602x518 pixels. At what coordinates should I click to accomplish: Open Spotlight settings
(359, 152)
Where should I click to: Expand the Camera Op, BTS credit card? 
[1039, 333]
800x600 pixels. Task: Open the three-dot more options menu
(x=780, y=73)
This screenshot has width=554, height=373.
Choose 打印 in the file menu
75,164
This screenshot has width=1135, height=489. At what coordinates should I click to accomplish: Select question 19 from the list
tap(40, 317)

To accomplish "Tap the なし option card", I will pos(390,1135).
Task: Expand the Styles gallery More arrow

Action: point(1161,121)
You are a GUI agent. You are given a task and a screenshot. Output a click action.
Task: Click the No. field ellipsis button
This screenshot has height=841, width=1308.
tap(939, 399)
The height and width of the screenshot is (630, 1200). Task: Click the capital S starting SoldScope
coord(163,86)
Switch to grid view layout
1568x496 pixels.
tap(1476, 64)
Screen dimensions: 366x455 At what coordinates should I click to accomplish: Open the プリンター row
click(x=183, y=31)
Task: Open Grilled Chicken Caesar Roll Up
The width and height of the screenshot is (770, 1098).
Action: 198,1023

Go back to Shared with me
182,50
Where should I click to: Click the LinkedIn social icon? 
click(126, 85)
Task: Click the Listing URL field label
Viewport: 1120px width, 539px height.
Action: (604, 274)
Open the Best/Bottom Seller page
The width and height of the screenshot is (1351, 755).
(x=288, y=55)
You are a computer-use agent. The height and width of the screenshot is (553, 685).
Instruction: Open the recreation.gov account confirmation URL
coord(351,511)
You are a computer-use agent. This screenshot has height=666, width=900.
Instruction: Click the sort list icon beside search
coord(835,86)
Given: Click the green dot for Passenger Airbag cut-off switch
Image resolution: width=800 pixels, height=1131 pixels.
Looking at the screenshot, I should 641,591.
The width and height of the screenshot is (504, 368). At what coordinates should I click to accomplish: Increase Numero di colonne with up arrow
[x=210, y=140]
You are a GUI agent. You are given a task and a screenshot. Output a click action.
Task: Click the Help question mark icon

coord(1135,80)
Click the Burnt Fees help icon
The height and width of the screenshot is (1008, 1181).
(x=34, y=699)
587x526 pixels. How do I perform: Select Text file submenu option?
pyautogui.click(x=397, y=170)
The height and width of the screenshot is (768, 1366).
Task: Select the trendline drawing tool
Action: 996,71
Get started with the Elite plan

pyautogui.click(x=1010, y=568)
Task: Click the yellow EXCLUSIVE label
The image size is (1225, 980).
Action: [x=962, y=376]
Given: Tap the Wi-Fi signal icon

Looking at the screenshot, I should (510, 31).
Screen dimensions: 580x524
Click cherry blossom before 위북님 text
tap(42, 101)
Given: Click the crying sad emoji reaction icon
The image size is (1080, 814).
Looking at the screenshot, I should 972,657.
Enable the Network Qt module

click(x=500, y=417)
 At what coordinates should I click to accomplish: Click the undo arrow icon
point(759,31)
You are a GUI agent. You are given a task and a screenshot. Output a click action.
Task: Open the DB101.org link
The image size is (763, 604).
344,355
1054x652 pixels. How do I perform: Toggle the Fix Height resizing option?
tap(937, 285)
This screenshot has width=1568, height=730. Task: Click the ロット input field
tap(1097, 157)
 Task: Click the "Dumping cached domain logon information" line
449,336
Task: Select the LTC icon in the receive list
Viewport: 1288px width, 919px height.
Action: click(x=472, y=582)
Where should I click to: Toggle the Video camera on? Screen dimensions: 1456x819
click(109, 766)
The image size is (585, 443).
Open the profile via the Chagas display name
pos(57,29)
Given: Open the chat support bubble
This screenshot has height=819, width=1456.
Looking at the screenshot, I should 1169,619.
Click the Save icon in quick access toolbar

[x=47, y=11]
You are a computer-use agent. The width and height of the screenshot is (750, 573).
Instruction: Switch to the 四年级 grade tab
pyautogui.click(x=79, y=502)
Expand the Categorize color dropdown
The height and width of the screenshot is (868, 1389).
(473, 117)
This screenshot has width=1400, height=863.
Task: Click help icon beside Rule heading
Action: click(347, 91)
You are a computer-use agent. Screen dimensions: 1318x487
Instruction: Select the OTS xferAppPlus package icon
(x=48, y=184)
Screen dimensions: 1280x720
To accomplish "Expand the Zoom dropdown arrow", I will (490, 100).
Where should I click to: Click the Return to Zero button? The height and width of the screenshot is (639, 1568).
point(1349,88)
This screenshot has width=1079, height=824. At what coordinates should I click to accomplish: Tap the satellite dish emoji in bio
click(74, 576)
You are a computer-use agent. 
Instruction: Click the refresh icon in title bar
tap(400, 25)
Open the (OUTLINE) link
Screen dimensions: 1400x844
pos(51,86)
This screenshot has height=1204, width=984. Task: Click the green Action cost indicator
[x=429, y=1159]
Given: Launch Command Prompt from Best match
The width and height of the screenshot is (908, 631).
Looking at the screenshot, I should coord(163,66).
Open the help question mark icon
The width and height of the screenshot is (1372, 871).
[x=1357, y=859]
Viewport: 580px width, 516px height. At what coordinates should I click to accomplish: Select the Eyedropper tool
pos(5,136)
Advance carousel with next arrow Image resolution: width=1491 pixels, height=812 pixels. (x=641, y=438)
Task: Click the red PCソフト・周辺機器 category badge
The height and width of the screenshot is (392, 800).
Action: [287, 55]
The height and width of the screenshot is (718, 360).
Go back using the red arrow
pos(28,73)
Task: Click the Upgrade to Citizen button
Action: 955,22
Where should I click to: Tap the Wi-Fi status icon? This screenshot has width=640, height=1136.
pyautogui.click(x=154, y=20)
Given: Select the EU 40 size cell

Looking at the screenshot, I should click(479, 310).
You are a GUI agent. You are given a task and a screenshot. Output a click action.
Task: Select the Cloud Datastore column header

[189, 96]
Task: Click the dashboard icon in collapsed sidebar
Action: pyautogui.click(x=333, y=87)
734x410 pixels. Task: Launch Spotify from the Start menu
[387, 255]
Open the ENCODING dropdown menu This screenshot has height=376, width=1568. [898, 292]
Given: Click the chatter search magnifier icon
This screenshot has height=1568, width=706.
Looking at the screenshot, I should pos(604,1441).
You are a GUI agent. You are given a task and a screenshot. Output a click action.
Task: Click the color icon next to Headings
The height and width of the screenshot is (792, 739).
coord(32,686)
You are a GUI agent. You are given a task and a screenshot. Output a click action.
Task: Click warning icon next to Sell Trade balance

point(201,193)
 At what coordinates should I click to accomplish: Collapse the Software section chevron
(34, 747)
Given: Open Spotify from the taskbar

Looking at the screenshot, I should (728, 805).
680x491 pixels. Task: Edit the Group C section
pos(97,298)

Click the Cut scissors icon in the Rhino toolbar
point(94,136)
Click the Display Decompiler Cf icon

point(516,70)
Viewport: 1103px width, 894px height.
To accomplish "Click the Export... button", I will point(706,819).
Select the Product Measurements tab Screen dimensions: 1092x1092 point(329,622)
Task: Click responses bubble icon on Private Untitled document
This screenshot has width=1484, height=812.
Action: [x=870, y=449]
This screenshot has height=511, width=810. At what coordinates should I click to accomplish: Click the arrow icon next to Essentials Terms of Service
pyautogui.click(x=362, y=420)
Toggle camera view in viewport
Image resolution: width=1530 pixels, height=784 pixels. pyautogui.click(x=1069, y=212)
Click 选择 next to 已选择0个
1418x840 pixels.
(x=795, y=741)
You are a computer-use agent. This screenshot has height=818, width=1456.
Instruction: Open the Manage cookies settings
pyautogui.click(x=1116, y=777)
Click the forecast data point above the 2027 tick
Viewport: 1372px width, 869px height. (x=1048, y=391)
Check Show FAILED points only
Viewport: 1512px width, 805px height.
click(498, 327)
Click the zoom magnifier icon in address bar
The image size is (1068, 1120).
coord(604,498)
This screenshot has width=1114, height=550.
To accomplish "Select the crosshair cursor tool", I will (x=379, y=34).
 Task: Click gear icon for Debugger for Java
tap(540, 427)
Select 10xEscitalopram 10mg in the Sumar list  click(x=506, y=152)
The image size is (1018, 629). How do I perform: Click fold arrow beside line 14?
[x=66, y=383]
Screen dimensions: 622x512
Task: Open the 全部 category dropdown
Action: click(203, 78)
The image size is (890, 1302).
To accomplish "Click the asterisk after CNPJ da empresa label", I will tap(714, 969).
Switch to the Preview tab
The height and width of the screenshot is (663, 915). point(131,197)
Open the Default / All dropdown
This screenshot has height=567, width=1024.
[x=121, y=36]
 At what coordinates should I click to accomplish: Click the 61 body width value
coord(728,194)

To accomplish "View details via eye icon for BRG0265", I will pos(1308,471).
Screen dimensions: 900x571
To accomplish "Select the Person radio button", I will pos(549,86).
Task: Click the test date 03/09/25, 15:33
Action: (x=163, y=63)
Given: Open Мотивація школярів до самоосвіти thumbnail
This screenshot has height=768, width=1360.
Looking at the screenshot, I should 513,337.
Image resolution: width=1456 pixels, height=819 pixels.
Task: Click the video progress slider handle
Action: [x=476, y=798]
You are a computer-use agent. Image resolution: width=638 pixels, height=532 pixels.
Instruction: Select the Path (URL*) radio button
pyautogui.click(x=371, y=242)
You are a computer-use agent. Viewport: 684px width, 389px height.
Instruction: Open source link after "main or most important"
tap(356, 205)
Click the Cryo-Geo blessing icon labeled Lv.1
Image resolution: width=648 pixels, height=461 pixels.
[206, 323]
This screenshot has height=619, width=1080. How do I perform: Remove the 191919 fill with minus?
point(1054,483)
++++++++++++++++++++
> [What is asked]:
Update the data starting at the line containing "The height and width of the screenshot is (630, 1200)." and ending at the line containing "pyautogui.click(x=1010, y=568)" by changing "Listing URL" to "Listing Title". Keep everything else the same.

> [Answer below]:
The height and width of the screenshot is (630, 1200). Task: Click the capital S starting SoldScope
coord(163,86)
Switch to grid view layout
1568x496 pixels.
tap(1476, 64)
Screen dimensions: 366x455 At what coordinates should I click to accomplish: Open the プリンター row
click(x=183, y=31)
Task: Open Grilled Chicken Caesar Roll Up
The width and height of the screenshot is (770, 1098).
Action: 198,1023

Go back to Shared with me
182,50
Where should I click to: Click the LinkedIn social icon? 
click(126, 85)
Task: Click the Listing Title field label
Viewport: 1120px width, 539px height.
Action: (604, 274)
Open the Best/Bottom Seller page
The width and height of the screenshot is (1351, 755).
(x=288, y=55)
You are a computer-use agent. The height and width of the screenshot is (553, 685).
Instruction: Open the recreation.gov account confirmation URL
coord(351,511)
You are a computer-use agent. This screenshot has height=666, width=900.
Instruction: Click the sort list icon beside search
coord(835,86)
Given: Click the green dot for Passenger Airbag cut-off switch
Image resolution: width=800 pixels, height=1131 pixels.
Looking at the screenshot, I should 641,591.
The width and height of the screenshot is (504, 368). At what coordinates should I click to accomplish: Increase Numero di colonne with up arrow
[x=210, y=140]
You are a GUI agent. You are given a task and a screenshot. Output a click action.
Task: Click the Help question mark icon

coord(1135,80)
Click the Burnt Fees help icon
The height and width of the screenshot is (1008, 1181).
(x=34, y=699)
587x526 pixels. How do I perform: Select Text file submenu option?
pyautogui.click(x=397, y=170)
The height and width of the screenshot is (768, 1366).
Task: Select the trendline drawing tool
Action: 996,71
Get started with the Elite plan

pyautogui.click(x=1010, y=568)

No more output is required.